# The ride



## couldabeenmine14.9 (Mar 24, 2004)

What do you think?


----------



## ga16freak (Dec 31, 2004)

Its flashy, the rims are a little big for my taste but I like the color of the car. The tail lights arent exactly my favorite either. Looks like you have put a lot of work into the car though.


----------



## Acceler8ter (Feb 5, 2005)

couldabeenmine14.9 said:


> What do you think?


I'm torn between the white-painted cowl. I'm not sure if I like it or if I don't. But for the rest of the car.... it's freakin' sweet. 

Welcome to Sickville, population YOU! :thumbup: :thumbup: Now we just need more pics.


----------



## couldabeenmine14.9 (Mar 24, 2004)

Acceler8ter said:


> I'm torn between the white-painted cowl. I'm not sure if I like it or if I don't. But for the rest of the car.... it's freakin' sweet.
> 
> Welcome to Sickville, population YOU! :thumbup: :thumbup: Now we just need more pics.


Yeah I know the hood looks white but it is actually silver. It was a very sunny day when I took these pics.
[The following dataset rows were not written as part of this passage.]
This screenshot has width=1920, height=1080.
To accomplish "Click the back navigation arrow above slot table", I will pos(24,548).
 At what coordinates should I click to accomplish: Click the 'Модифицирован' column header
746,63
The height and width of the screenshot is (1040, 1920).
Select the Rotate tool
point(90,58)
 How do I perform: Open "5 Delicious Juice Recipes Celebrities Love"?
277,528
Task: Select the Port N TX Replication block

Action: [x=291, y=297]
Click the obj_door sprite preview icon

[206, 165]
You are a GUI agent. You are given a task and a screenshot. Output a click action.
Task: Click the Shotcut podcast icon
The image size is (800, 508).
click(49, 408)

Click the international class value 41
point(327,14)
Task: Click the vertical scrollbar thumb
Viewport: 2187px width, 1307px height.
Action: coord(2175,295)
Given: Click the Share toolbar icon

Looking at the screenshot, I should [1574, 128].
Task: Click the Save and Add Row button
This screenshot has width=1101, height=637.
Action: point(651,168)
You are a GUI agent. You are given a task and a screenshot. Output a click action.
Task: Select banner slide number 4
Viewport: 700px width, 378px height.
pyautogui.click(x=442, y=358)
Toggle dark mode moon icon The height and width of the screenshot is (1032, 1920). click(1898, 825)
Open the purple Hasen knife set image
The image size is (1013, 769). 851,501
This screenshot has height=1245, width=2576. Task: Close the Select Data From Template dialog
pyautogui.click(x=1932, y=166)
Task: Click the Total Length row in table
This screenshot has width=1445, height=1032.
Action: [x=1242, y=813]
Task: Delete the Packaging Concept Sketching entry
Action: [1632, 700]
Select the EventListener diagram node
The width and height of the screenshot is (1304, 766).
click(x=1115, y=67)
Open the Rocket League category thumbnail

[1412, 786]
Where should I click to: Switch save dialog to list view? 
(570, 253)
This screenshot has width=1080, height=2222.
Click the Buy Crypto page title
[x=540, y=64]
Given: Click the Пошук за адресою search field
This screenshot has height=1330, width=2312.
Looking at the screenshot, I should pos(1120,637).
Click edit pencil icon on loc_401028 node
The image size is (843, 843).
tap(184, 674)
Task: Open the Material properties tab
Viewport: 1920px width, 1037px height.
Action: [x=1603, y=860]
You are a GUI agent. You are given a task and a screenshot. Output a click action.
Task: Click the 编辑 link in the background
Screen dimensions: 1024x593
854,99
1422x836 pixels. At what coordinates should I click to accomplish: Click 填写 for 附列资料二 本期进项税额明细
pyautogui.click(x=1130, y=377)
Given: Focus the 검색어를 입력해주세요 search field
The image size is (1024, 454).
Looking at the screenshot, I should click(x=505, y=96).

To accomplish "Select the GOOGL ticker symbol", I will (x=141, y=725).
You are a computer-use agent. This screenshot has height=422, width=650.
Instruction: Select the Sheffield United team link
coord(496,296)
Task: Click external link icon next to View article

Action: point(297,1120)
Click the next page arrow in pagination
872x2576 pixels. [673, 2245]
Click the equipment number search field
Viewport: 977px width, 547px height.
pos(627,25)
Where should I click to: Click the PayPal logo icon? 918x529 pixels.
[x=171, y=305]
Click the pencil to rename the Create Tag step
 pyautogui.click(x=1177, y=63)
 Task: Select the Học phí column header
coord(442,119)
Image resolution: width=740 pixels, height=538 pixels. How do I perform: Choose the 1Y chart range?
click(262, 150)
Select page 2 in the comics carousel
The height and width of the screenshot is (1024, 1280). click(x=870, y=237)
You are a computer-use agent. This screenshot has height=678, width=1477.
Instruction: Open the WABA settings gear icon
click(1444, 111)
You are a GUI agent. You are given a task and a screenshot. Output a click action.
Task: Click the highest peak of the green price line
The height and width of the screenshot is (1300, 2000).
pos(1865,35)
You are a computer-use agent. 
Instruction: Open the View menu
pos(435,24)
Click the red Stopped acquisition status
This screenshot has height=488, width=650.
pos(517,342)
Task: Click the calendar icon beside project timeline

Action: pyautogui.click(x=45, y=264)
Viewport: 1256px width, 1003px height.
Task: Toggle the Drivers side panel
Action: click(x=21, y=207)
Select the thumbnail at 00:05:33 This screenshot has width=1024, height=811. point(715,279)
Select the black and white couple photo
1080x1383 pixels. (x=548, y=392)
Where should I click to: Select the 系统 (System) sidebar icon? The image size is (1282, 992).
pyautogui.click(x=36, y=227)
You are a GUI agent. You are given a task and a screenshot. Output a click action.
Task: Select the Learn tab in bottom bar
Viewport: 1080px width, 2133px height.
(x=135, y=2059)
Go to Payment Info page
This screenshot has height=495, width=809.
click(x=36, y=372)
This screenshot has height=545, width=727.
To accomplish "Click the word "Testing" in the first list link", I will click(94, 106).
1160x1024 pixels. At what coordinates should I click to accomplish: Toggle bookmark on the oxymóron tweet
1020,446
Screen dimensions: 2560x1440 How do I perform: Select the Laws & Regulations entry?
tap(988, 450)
check out this site http://www.kaoticimpulse.com/marcussentra.htm


----------



## b14sleeper (Dec 31, 2004)

definately a nice car bro, actually it is really nice... also nice to see that you are hittin up the boards.


----------



## couldabeenmine14.9 (Mar 24, 2004)

Yeah I figured I should try and get to know everyone.
Lot of good peeps out there.
Thanks for the comments


----------



## orochipower1118 (Jan 19, 2004)

hot kit, looks familiar, what is it? jk 
yeah looks really nice


----------



## FadedKM83 (Jan 27, 2003)

orochipower1118 said:


> yeah looks really rice


I'm glad I'm not the only one who thinks so.


----------



## orochipower1118 (Jan 19, 2004)

FadedKM83 said:


> I'm glad I'm not the only one who thinks so.


hahahhahahahaha



but no really i like it


----------



## couldabeenmine14.9 (Mar 24, 2004)

It may be rice but it is nice rice  :cheers:


----------



## 1CLNB14 (Apr 30, 2002)

Nice B15

Any interior/motor shots?


----------



## Neva2wicked (Sep 13, 2003)

I wouldn't call it rice. It looks tastefully done thus far.

I've been wondering with all these aftermarket hoods I've been seeing. What is that on the hood just above the headlights. They look like little blisters- or is it just a slight glare?

I'm def. feeling those rims though. 
Now what about the engine?


----------



## xbrandonx (Mar 27, 2004)

1CLNB14 said:


> Nice B15
> 
> Any interior/motor shots?



I was gonna ask if he just sat on 5 gallon buckets upside down and could only roll the car downhill 

I'm not sure about the exterior silver paint either, doesn't seem to match anything else.


----------



## Slayer2003 (Jun 4, 2003)

I like it. Especially the ICE. more shots of the trunk, and some engine bay shots man!.


----------



## ekizz (Jan 7, 2005)

i usually dont dig body kits and stuff... but i think you made it look pretty good on your car. your rims are pretty hot too.


----------



## jobeken (Oct 3, 2005)

Me too. I really never liked big body kits or chrome wheels on anything except on a luxury car or truck. However you made it look pretty damn good and paid the money to make sure it looks good. I hate cheap a$$ body kits!!!!! Yours is tight though. :thumbup:


----------



## masternater013 (Oct 19, 2005)

very clean. love the wheels


----------



## SilentTread1 (Oct 17, 2005)

Looks like you put alot of work in, good job :thumbup:


----------



## couldabeenmine14.9 (Mar 24, 2004)

I really don't have anything done to the interior of the car. Just the stock interior. Just kept it clean.
As far as engine mods are concerned I have i/h/e midpipe by HP autoworks, hondata gasket, ground wiring kit, optima yellow top battery, Nimso fstb, UR racing pulley.
Here is a shot of the engine bay


----------



## couldabeenmine14.9 (Mar 24, 2004)

Neva2wicked said:


> I wouldn't call it rice. It looks tastefully done thus far.
> 
> I've been wondering with all these aftermarket hoods I've been seeing. What is that on the hood just above the headlights. They look like little blisters- or is it just a slight glare?
> 
> ...


Its the carbon fiber showing underneath about 5 new coats of clear. When that hood gets waxed really good you can really see the carbon fiber underneath.


----------



## 1CLNB14 (Apr 30, 2002)

Nice clean engine bay.
Looking good, keep it up!


----------